Scientists have identified a new mechanism to account for the drastic aridification in eastern Africa over the past two million years, with likely implications for understanding the evolution and dispersal of our early human ancestors.

In a study published today in Nature, a team led by scientists at Cardiff University propose that roughly 2.1 million years ago, changes in the speed of Indian Ocean waters through the Mozambique Channel were synchronized with the onset of the east-to-west atmospheric circulation pattern along the Pacific Ocean.

This so-called Walker circulation resulted in subsequent changes in the Indian Ocean region causing dry spells in eastern Africa during glacial periods.

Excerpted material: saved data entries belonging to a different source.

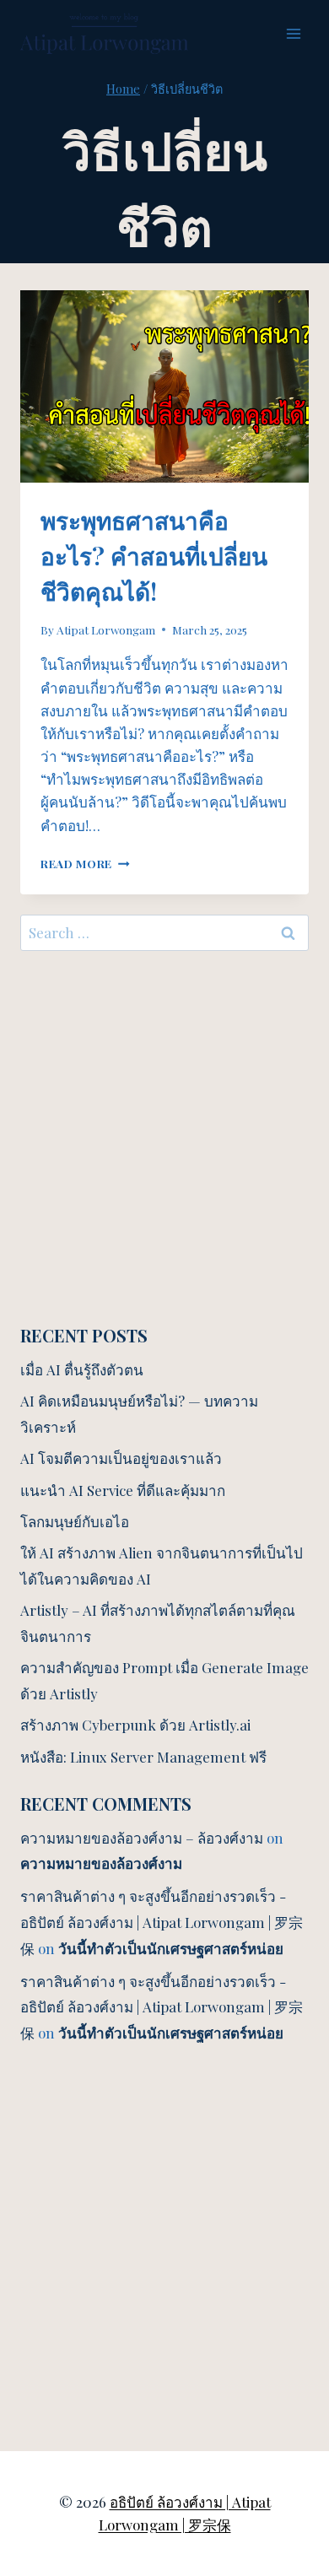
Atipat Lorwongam (106, 629)
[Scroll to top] (286, 2376)
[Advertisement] (164, 1136)
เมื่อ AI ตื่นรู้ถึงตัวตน (81, 1369)
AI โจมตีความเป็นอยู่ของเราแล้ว (121, 1458)
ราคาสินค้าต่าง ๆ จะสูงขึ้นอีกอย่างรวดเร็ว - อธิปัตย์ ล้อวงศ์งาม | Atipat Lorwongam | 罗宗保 (161, 1922)
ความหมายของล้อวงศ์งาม (101, 1863)
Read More (85, 863)
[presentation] (164, 386)
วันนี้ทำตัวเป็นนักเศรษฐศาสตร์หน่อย (170, 1948)
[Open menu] (293, 33)
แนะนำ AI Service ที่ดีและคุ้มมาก (122, 1490)
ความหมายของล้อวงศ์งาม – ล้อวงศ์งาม (141, 1837)
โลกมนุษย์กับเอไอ (74, 1521)
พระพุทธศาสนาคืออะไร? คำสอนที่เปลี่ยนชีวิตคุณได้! (153, 556)
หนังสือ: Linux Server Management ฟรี (143, 1756)
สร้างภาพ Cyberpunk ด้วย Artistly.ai (135, 1724)
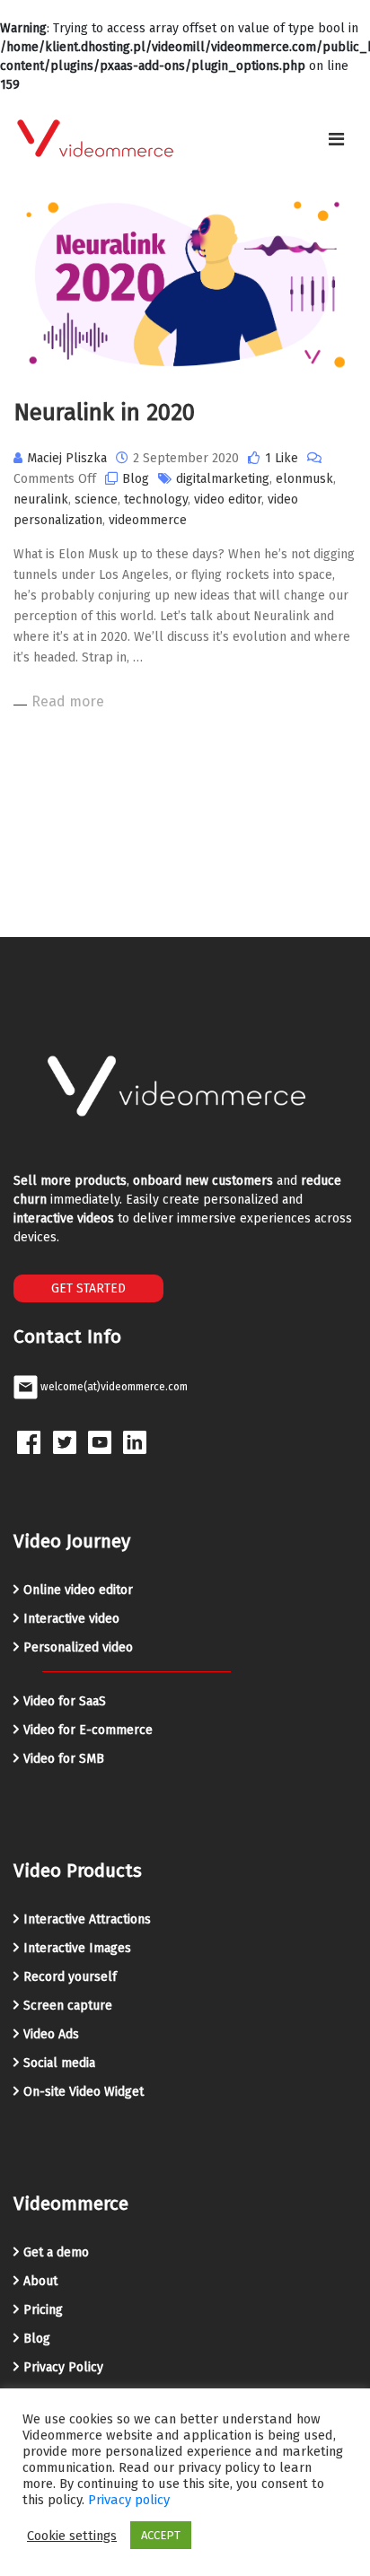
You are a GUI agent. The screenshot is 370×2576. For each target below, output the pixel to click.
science (96, 499)
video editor (227, 499)
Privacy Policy (63, 2367)
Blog (135, 478)
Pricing (43, 2310)
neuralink (40, 499)
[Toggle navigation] (336, 139)
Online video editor (78, 1590)
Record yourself (70, 1977)
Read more (67, 701)
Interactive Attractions (87, 1919)
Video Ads (51, 2034)
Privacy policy (129, 2500)
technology (156, 499)
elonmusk (304, 478)
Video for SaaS (64, 1701)
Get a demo (56, 2252)
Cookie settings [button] (72, 2536)
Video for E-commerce (88, 1730)
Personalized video (78, 1647)
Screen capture (67, 2005)
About (40, 2281)
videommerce (148, 520)
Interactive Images (77, 1948)
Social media (59, 2063)
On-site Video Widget (83, 2091)
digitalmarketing (222, 478)
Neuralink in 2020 (104, 412)
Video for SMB (63, 1758)
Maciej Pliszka (67, 458)
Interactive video (71, 1618)
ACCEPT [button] (161, 2535)
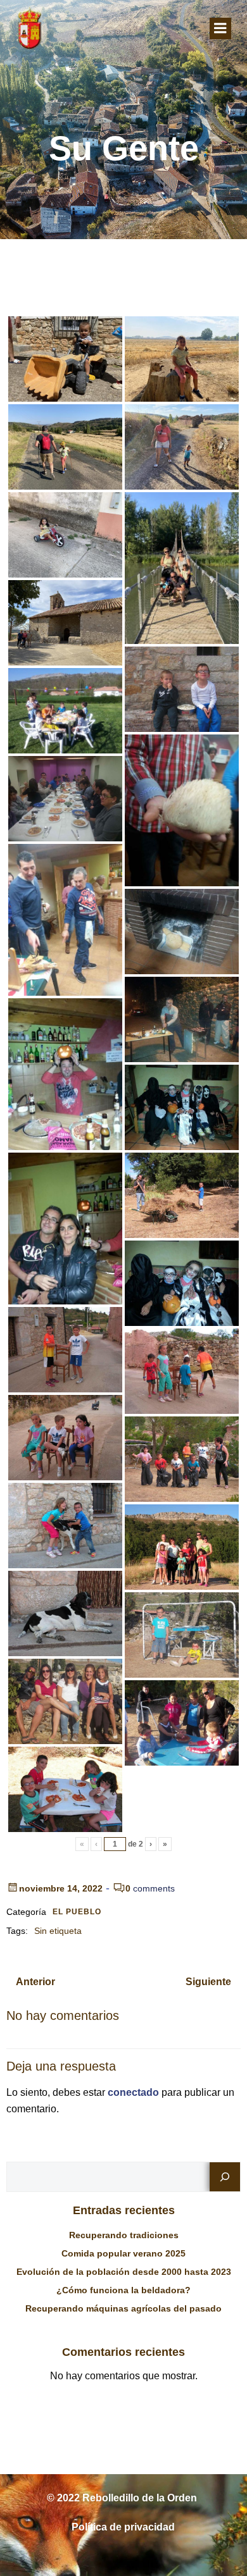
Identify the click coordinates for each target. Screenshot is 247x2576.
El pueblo (77, 1911)
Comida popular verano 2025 (123, 2253)
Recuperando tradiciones (124, 2235)
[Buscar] (225, 2176)
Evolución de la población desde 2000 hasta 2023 (123, 2272)
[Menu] (220, 28)
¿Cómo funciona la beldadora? (123, 2290)
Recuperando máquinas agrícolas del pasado (123, 2308)
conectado (133, 2092)
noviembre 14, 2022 (61, 1888)
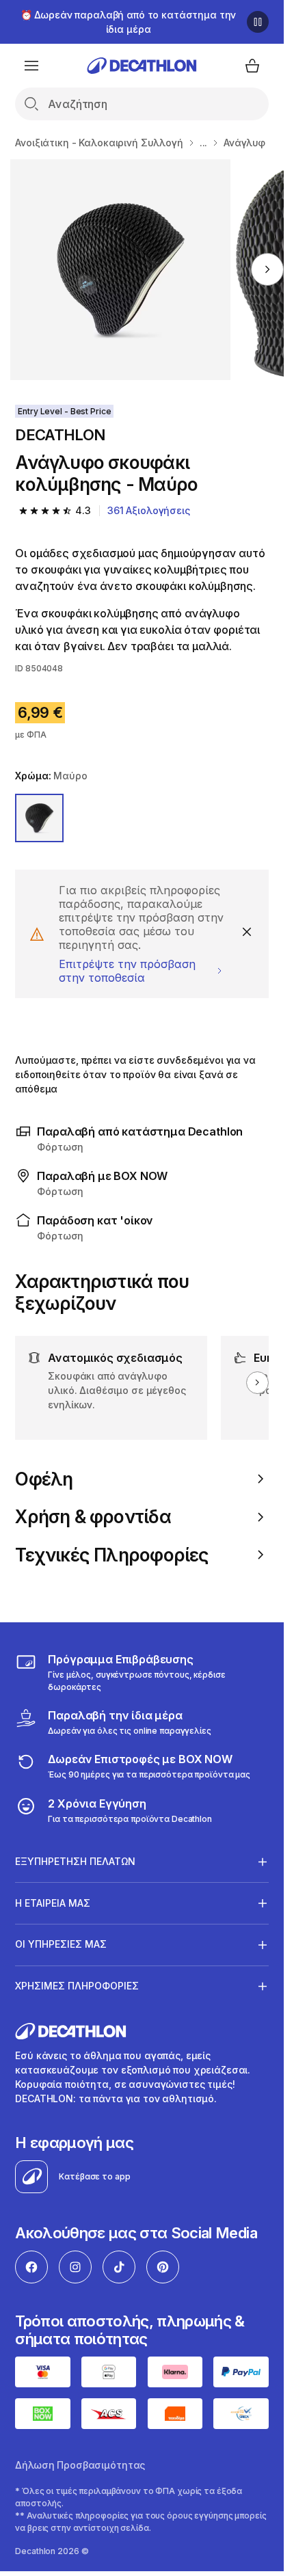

The study also found that the increasingly dry and cold spells were punctuated by wetter and warmer periods. The team say that ultimately, their results could contribute to understanding and explaining why humans first dispersed beyond Africa around this time.

As part of the study, a sediment core was taken from the Mozambique Channel – a 1,600 km-long arm of the western Indian Ocean located between Madagascar and Mozambique. Using tiny fossils of single-celled organisms known as foraminifera, as well sediments taken from the core, the team reconstructed the flow speed of the ocean's circulation extending 7 million years into the past.